In this original definition of FI, there is no assumption that almost all of the sequences have function zero. Given that, there is no way to rule out the possibility that there are paths from many parts of the sequence space that lead to higher and higher function. And given that, we cannot eliminate the possibility that natural selection and mutation could follow such a path to arrive at the function that we observe in nature.
How gpuccio eliminates natural selection
Simply by changing the definition of Functional Information for gpuccio’s Complex Functional Information. And only calling it that when the amount of Function is zero for all sequences outside of the target set. That makes gpuccio’s definition of
Complex Functional Information very different from Szostak’s and Hagen’s. Gpuccio’s restricted definition rules out all cases where there might be a path among sequences leading to the target sequences, a path which has function rising continually along that path.

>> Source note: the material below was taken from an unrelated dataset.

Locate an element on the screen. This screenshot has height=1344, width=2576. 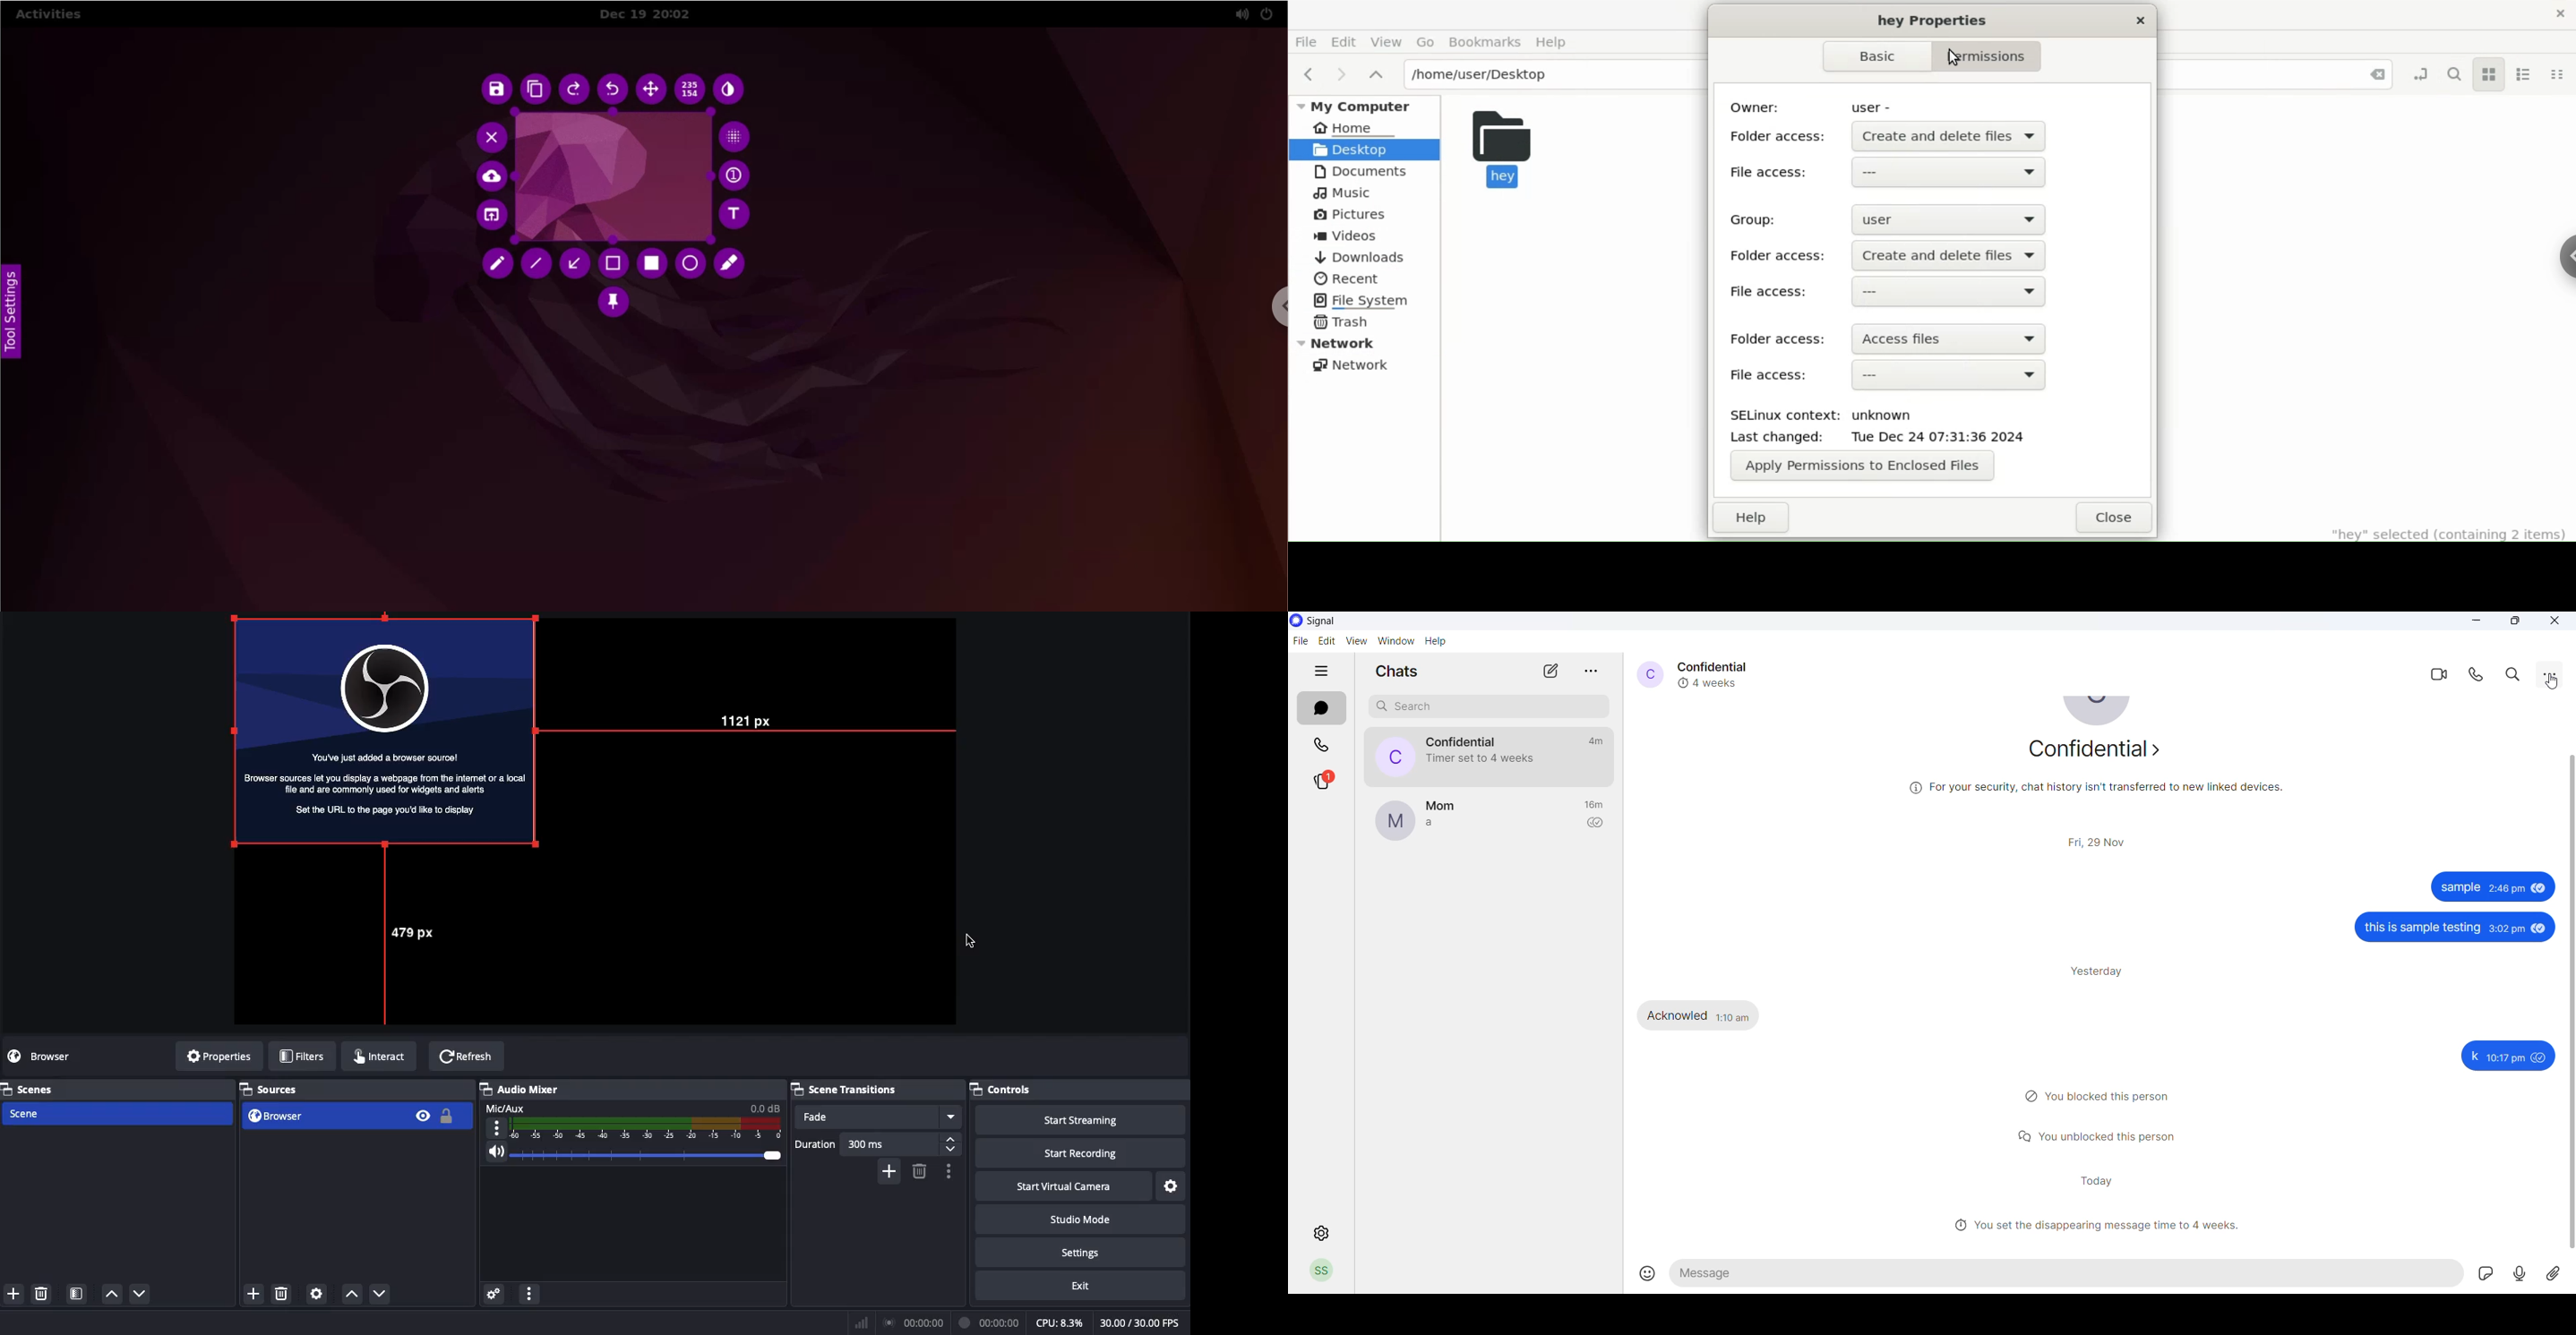
Browser is located at coordinates (53, 1057).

This was explained clearly many times in my post and in the 2,000-comment thread that it generated. Apparently all that gpuccio and jawa can do is repeat their argument, one which does not show that 500 bits of Functional Information, defined as Szostak and Hagen define it, cannot be achieved by normal evolutionary processes such as natural selection.
ETA: corrected “150 bits” to “500 bits” (which is roughly 150 digits).